START DATA FOR ANALYSIS

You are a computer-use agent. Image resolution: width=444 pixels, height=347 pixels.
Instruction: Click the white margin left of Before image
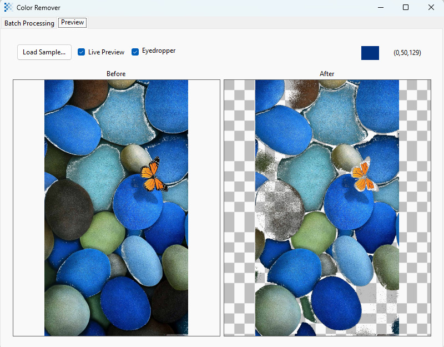pos(29,208)
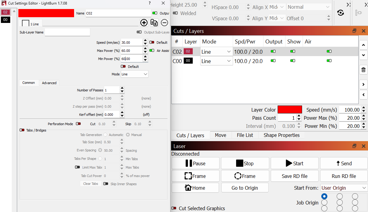
Task: Toggle Air Assist switch in Cut Settings
Action: click(x=152, y=51)
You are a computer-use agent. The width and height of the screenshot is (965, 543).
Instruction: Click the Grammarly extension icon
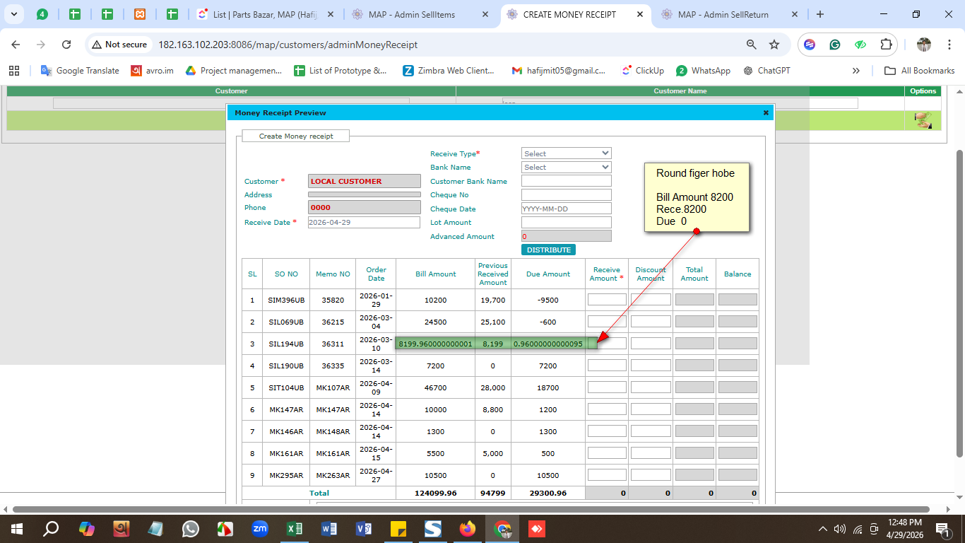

END DATA FOR ANALYSIS

* GOAL OF THE EXERCISE *
Every line of the data is to be transcribed exactly, and no picture is to be included.

* SOLUTION TO THE EXERCISE *
You are a computer-use agent. Image resolution: width=444 pixels, height=347 pixels.
Instruction: Click the white margin left of Before image
pos(29,208)
Task: Toggle Air Assist switch in Cut Settings
Action: click(x=152, y=51)
You are a computer-use agent. The width and height of the screenshot is (965, 543).
Instruction: Click the Grammarly extension icon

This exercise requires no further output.